BEGIN TEXT TO READ

Building from source

If you are familiar with the OCaml programming language, you may want to install from source.

Since version 1.6, soupault is available from the opam repository. If you already have opam installed, you can install it with opam install soupault.

If you want the latest development version, the git repository is at github.com/dmbaturin/soupault.

To build a statically linked executable for Linux, identical to the official one, first install a +musl+static+flambda compiler flavor, then uncomment the (flags (-ccopt -static)) line in src/dune.

Using soupault on Windows

Windows is a supported platform and soupault includes some fixups to account for the differences. This document makes a UNIX cultural assumption throughout, but most of the time the same configs will work on both systems. Some differences, however, require user intervention to resolve.

If a file path is only used by soupault itself, then the UNIX convention will work, i.e. file = 'templates/header.html' and file = 'templates\header.html' are both valid options for the include widget. However, if it's passed to something else in the system, then you must use the Windows convention with back slashes. This applies to the preprocessors, the command option of the exec widget, and the index_processor option.

So, if you are on Windows, remember to adjust the paths if needed, e.g.:

[widgets.some-script]
  widget = 'exec'
  command = 'scripts\myscript.bat'
  selector = 'body'

Note that inside double quotes, the back slash is an escape character, so you should either use single quotes for such paths ('scripts\myscript.bat') or use a double back slash ("scripts\\myscript.bat").

END TEXT TO READ

DIRECTIONS FOR THIS TASK:
In the soupault text, restate the paragraph beginning "If a file path is only used by soupault itself" as a short list that keeps its main facts. These records have no connection to the soupault text.

BEGIN SUPPLIED ENTRIES

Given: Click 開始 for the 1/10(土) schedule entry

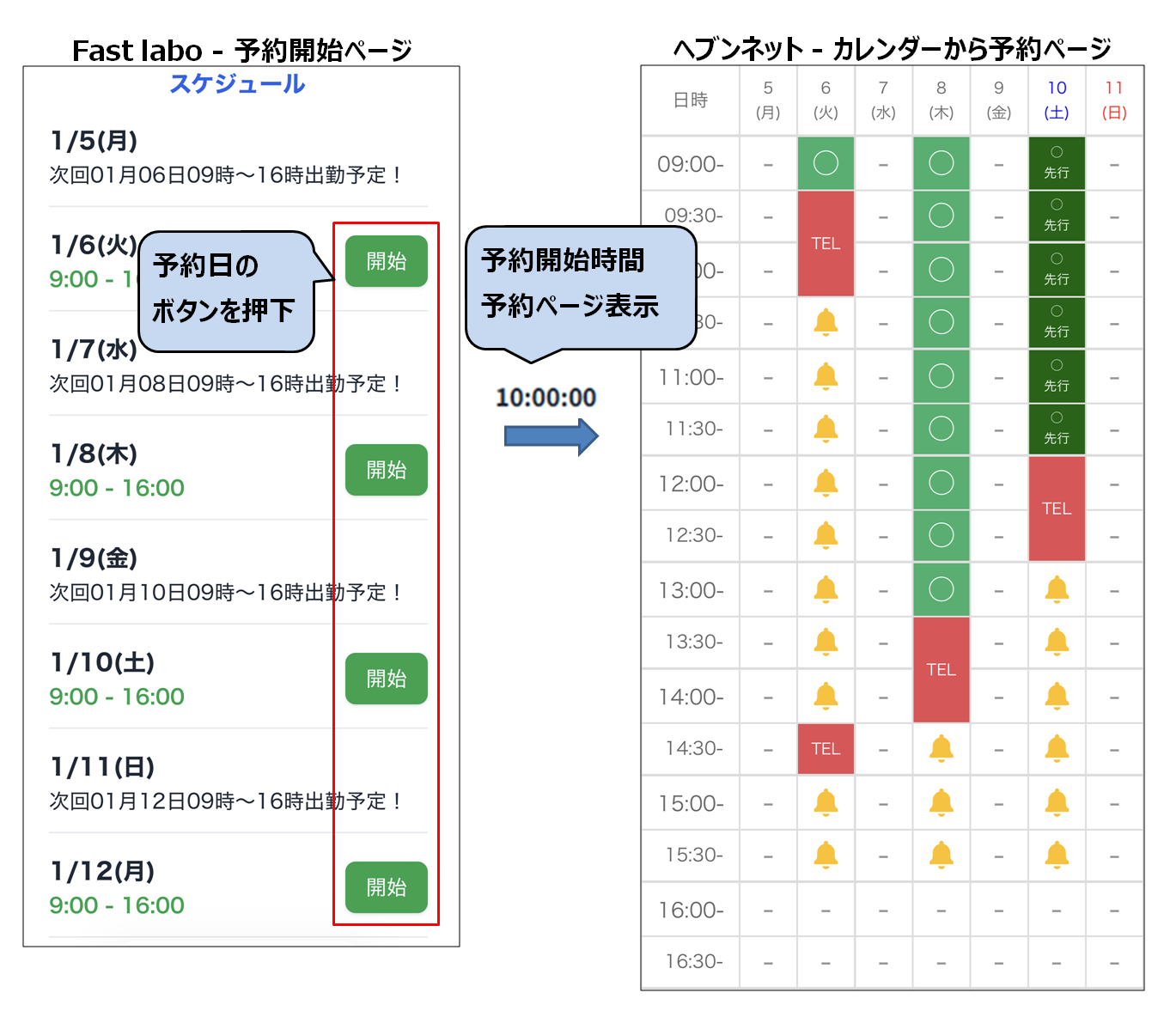Looking at the screenshot, I should pos(386,679).
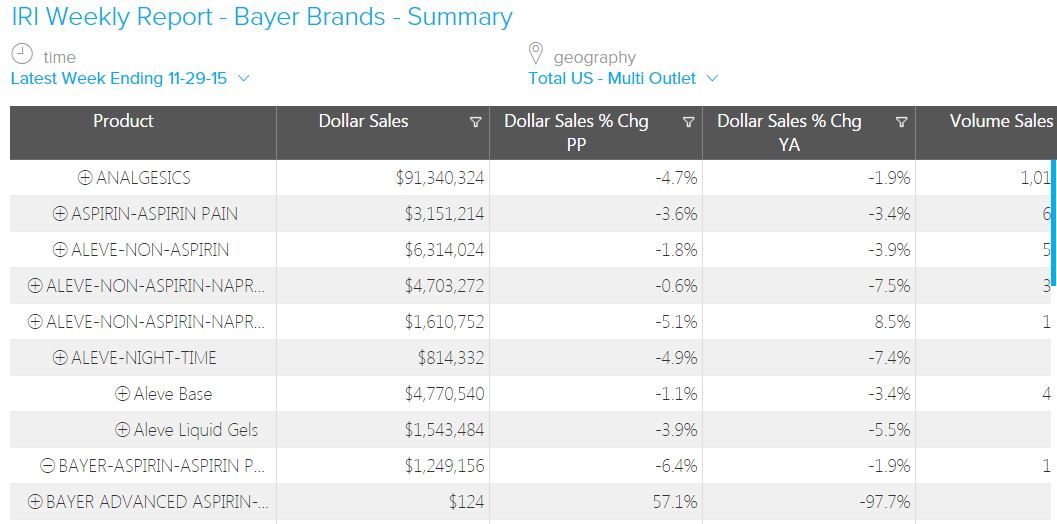Click the location pin icon beside geography
Image resolution: width=1057 pixels, height=524 pixels.
535,53
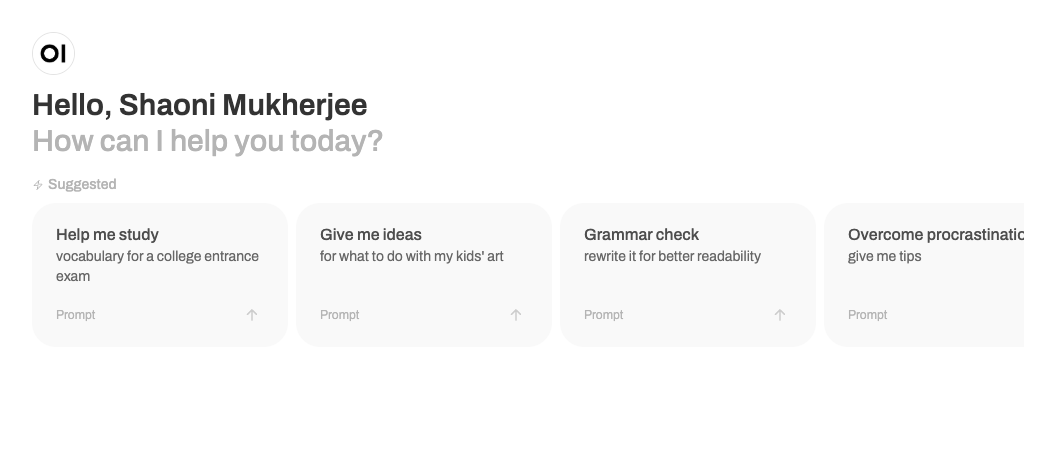Click the Prompt label under Help me study
Screen dimensions: 1046x457
tap(76, 315)
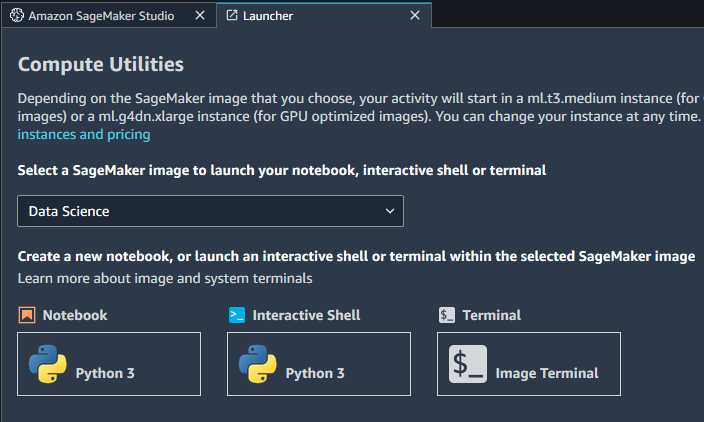The width and height of the screenshot is (704, 422).
Task: Click the Launcher tab's external-link icon
Action: 232,16
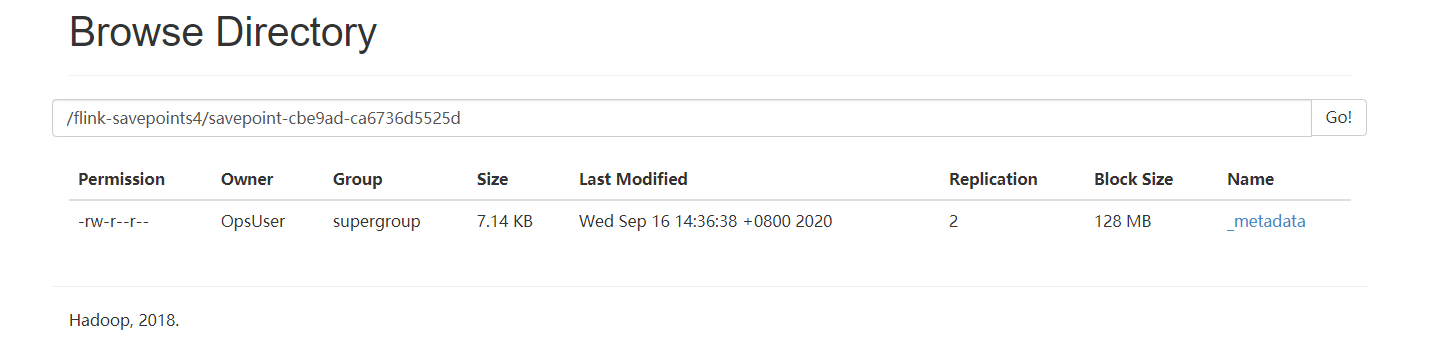
Task: Select the replication value 2 cell
Action: pyautogui.click(x=954, y=222)
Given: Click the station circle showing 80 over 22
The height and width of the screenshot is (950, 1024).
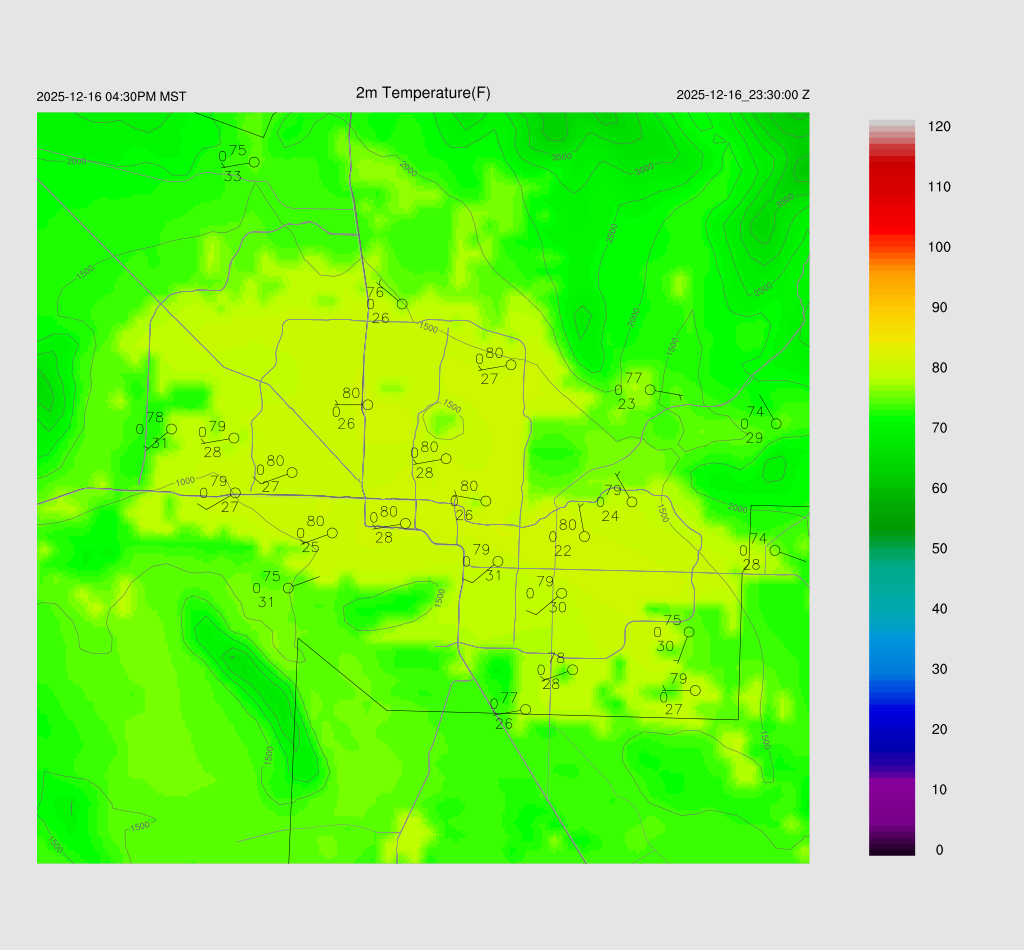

END SUPPLIED ENTRIES

SOLUTION FOR THIS TASK:
- Paths used only by soupault itself can follow either convention. For the include widget, both 'templates/header.html' and 'templates\header.html' are valid.
- Paths passed to something else in the system must use the Windows convention with back slashes.
- This rule covers the preprocessors, the command option of the exec widget, and the index_processor option.